Data below:

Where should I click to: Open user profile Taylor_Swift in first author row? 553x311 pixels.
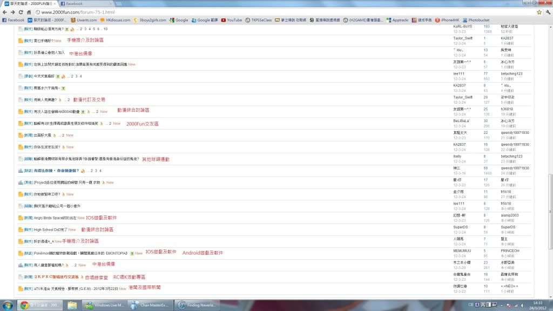click(x=462, y=38)
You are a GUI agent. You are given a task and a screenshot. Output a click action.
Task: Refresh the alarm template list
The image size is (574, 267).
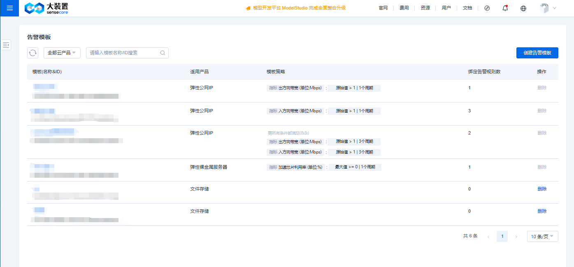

End of Data.

» Goal of the exercise
Copy out the entries verbatim and leave the images out.

» Exercise answer
Where should I click to: Open user profile Taylor_Swift in first author row? 553x311 pixels.
click(x=462, y=38)
You are a GUI agent. You are given a task and a screenshot. Output a click action.
Task: Refresh the alarm template list
The image size is (574, 267).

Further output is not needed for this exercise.